In Fig. 4, we plot the raw pollen proportions against both the vegetation (red crosses) and predicted pollen for the variable PLK model (black dots). In this case the predicted pollen is based on the local plus non-local predictions obtained from the full calibration model. Now that non-local dispersal has been accounted for, the raw versus predicted pollen points fall more closely along the 1:1 line (compare the black dots in Fig. 3 to those in Fig. 4; improvement most noticeable for oak and pine). This indicates that, at least in our domain, non-local dispersal processes account for much of the pollen that arrives at any given location. For most taxa, the improvement that we gain by using more flexible models with taxon-specific parameters versus the base models is not qualitatively obvious (not shown). However, for hemlock, there is an obvious improvement in our ability to predict sediment pollen with the more flexible models. Both base models underpredict hemlock pollen at sites where there are relatively high proportions of hemlock (although hemlock pollen never exceeds 28% at any site in our domain), but this is not the case for the variable GK and PLK models. This suggests that with the base models the relative contribution of local versus non-local hemlock pollen is estimated to be less than the true value, i.e. γ is too small.
From each model we obtain taxon-specific estimates of pollen productivity ϕ (Fig. 5). If this parameter truly represents differential pollen production, then ϕ estimates should be more or less consistent across model variants, which is generally the case (Fig. 5). However, for most taxa, variable PLK model ϕ estimates are larger than for the other models (although perhaps not statistically different). The estimated values of ϕ form three distinct groups in ϕ parameter space: low, intermediate, and high production (Fig. 5). Taxa with lowest production in decreasing order are beech, maple, other conifer, and tamarack.
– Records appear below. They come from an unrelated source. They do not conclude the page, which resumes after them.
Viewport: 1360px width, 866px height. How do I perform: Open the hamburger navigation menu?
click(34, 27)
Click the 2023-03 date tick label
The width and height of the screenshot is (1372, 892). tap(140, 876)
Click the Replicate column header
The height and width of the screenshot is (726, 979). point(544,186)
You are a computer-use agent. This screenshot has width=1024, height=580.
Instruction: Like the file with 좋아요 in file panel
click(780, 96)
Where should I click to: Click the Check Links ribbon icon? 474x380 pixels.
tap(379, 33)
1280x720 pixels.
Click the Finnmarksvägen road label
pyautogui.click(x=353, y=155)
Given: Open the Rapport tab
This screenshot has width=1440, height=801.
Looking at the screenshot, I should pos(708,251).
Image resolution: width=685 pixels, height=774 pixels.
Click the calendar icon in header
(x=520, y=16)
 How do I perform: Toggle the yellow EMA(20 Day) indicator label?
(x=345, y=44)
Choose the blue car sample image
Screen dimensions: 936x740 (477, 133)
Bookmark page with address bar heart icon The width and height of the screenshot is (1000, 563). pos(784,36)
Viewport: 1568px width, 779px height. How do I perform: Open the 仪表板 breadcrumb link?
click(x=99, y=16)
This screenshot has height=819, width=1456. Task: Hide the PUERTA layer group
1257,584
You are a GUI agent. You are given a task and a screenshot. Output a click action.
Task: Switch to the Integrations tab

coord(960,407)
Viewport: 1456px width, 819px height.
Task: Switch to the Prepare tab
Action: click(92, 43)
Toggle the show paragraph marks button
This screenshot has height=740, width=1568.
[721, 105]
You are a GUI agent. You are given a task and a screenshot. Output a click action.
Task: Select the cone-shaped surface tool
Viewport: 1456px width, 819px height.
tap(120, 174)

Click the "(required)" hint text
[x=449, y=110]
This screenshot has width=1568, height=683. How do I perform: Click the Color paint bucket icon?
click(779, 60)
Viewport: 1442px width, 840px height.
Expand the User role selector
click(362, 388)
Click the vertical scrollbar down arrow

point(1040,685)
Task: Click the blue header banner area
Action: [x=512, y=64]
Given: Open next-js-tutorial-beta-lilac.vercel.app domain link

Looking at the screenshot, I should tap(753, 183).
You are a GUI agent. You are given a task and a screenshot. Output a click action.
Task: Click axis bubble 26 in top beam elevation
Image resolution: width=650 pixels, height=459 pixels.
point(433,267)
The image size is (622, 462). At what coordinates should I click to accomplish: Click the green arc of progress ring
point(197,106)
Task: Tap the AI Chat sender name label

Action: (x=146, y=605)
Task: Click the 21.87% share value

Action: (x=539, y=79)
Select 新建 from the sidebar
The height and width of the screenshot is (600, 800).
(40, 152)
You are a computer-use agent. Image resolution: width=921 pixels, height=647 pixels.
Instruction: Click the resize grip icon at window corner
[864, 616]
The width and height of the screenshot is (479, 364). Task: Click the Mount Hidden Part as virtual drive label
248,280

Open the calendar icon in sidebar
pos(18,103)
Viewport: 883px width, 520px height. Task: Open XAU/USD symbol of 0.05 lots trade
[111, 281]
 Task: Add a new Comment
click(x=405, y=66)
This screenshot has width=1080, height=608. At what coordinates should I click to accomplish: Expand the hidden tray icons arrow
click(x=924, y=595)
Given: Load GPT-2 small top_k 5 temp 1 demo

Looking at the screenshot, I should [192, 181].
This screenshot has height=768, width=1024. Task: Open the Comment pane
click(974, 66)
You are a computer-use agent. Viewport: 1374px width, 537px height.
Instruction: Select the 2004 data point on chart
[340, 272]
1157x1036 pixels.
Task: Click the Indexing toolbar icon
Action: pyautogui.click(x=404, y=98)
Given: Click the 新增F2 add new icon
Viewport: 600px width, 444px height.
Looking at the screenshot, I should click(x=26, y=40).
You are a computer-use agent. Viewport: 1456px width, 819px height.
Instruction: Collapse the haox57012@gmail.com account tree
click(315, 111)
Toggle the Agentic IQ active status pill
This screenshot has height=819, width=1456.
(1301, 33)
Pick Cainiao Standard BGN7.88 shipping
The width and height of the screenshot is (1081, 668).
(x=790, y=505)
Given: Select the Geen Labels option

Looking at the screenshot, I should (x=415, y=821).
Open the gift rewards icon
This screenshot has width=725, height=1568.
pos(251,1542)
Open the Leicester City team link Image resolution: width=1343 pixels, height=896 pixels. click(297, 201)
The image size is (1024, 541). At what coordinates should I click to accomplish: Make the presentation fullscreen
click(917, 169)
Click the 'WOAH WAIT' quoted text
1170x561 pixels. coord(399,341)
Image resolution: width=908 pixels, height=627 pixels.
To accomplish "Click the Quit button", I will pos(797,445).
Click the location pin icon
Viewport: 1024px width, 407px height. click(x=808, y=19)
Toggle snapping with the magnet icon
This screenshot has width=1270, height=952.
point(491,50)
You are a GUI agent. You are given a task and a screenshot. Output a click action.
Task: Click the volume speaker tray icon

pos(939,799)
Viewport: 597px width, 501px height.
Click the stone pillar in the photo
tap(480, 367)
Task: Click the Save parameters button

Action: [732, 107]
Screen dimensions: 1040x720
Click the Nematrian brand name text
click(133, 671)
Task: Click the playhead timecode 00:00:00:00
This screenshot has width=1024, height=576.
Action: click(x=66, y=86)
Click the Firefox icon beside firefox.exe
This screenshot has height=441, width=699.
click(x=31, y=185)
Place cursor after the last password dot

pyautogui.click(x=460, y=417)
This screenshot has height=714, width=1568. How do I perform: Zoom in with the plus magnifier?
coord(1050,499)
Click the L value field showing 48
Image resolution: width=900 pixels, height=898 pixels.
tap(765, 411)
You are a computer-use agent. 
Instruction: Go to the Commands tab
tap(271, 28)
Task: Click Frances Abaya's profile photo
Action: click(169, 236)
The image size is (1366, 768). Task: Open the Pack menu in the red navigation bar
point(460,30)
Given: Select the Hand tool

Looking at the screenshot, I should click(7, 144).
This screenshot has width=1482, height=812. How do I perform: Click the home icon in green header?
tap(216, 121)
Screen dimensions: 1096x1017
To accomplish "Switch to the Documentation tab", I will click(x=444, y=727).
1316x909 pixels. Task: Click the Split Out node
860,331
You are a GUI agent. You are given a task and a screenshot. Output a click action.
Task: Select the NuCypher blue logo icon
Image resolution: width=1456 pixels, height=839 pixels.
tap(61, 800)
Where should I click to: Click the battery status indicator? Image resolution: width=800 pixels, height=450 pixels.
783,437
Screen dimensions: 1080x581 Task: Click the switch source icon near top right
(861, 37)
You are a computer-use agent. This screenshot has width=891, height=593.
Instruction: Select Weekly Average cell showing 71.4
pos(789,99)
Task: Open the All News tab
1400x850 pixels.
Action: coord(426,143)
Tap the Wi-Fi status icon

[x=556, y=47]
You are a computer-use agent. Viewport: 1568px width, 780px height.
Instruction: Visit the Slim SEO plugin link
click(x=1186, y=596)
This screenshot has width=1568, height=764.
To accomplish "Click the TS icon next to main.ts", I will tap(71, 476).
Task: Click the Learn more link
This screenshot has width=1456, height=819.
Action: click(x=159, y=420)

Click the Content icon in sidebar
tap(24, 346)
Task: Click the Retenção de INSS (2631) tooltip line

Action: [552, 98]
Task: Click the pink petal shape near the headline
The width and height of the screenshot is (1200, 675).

This low production pattern is evident in Fig. 4, where the representation of these taxa in the pollen records is consistently less than their representation on the landscape (except at a few anomalous ponds). Intermediate producers, again in decreasing order, include other hardwood, oak, elm, hemlock, ash, and spruce. The high production group includes pine and birch, which can also be seen in Fig. 4 by their propensity to be over-represented in the pollen record relative to the landscape. These results agree in general with Prentice and Webb (1986), who analyzed the pollen-vegetation relationship for sites in Wisconsin and the Upper Peninsula of Michigan. In that work, pine and birch were identified as high producers/dispersers, while maple and tamarack were identified as low producers/dispersers. Jackson (1990) also found that pine and birch were good dispersers, while beech, maple, and tamarack had smaller source areas, indicating more-limited dispersal.
For the base models, the local versus non-local parameter γ had an estimated mean of 0.21 for the GK model and 0.046 for the PLK model. This indicates that roughly 21% (or 5%) of the pollen produced by vegetation in a focal grid cell is deposited in that grid cell, while the remaining 79% (or 95%) disperses elsewhere.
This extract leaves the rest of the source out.